金剛ハヤト(ダイヤモンド・ハヤト)様の作品です。
作品URL
https://kakuyomu.jp/works/16818093075753914427冒険バトルな異世界ダークファンタジーでございます。
主人公は生まれながらにして、超人的な能力を持ち、正義の味方に憧れて、騎士を目指す十四歳の少年。
彼は、願います。
「皆が怯えずに暮らせる世の中にしたい」
それは子どもらしい純真な願いでしたが、あまりに強すぎる力を持った彼が、どのように大人たちに利用されるのか?
それは騎士としての初陣で答えが出ます。
その戦場で彼が求められた振る舞いは、彼が目指していた正義の味方とはかけ離れたものでした。
もはや戦闘とすら呼べない、圧倒的な力を持ってしての、一方的な虐殺とでもいえるもの。
その自分の所業に、彼は絶望するしかありませんでした。
彼の信じていた正義の味方など、この地上のどこにもありえはしなかったのです。
これは、そんな信じていたもの全てを失った少年が、再び自分の目指すべきものを見つけ、そこへ向けて足掻き続ける姿を描いた人間賛歌の作品です。
かなり重めのストーリーに真っ正面から取り組んでますが、作風自体は暗くないのが印象的です。
重い過去を背負った主人公が、新たな仲間たちと、新たな日常を作っていく、という感じですね。
特筆すべきは、ダイヤモンド・ハヤトさんはこれが初めて書いた小説、というわりに、めちゃくちゃ文章が達者でいらっしゃることです。
文章だけみれば最低5年くらいは書いてた人なんじゃないか、って最初思ったくらいだったので、これを知ったときは驚きました。
複数キャラが動き回るアクションシーンなんかは、作家さんの文章力が分かりやすく出る部分なんですが、そういうシーンが毎回、完成度高いんですよね。
アクションの解像度を上げて細かく描くべきシーンと、動きを概念的に大雑把に伝えるべきシーンの切り分けなんかも適切ですし。
普通、初心者の場合は、解像度を上げるシーンなんかは、単語を多く使いすぎて、情報量を読者が消化しきれず逆に何やってんだかよくわからん、みたいな事がまま起きたりしがちなんですが、そういうのがないんですよね。

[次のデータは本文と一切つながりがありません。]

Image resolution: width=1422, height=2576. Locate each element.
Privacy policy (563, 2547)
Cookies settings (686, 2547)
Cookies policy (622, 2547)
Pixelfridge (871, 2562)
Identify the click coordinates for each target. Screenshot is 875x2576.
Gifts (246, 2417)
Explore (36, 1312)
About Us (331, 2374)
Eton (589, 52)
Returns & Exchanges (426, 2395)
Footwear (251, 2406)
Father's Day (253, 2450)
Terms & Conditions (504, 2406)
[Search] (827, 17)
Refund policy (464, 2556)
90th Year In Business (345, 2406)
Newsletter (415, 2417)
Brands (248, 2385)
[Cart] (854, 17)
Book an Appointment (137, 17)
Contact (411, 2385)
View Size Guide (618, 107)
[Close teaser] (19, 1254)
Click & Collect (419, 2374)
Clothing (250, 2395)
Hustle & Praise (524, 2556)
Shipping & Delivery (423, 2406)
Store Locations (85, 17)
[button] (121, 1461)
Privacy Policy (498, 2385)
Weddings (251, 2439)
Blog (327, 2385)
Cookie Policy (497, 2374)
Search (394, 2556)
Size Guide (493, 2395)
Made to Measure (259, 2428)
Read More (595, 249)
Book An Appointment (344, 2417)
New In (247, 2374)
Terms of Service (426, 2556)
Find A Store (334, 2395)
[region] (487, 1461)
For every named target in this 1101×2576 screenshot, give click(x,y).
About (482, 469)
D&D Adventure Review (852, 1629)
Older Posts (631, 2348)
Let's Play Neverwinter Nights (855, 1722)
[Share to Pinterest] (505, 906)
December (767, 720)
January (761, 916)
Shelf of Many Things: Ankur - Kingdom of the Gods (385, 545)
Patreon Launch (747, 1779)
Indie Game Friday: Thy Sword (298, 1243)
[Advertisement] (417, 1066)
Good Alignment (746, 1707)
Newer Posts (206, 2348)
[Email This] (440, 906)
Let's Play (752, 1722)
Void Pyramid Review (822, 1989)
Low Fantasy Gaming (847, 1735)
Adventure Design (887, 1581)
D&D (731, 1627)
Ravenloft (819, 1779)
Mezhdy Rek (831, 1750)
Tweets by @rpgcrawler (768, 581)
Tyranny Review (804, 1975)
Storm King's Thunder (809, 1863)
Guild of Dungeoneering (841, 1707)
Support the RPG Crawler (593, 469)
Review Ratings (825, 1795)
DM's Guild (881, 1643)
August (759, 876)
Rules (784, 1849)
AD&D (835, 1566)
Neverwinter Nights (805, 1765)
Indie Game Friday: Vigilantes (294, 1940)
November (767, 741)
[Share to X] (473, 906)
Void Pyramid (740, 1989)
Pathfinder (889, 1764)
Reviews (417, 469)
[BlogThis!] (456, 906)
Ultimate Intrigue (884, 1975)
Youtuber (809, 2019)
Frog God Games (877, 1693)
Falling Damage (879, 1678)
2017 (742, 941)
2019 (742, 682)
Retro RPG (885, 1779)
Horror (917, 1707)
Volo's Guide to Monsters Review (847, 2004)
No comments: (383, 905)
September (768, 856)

そして、解像度をさげて大雑把に描くべきシーンは、単語を最小限にしつつも、何をやってるかはちゃんと脳内再生できる程度には、描いてくれるっていう。
こういうのって普通は長年の経験則で、単語の量などの塩梅を調整したりするところなんですが、これ天然で出来ちゃってるのがすごい。
ご本人は気づいてないかもしれないけど、これは凄まじい武器になります。
なお、私は文章力は自信ないので、複数キャラが動き回るシーンは絶対に書きませんw
そんな私から見ると、才能ってこういうのを言うんだろうなと、羨ましくなっちゃいますね。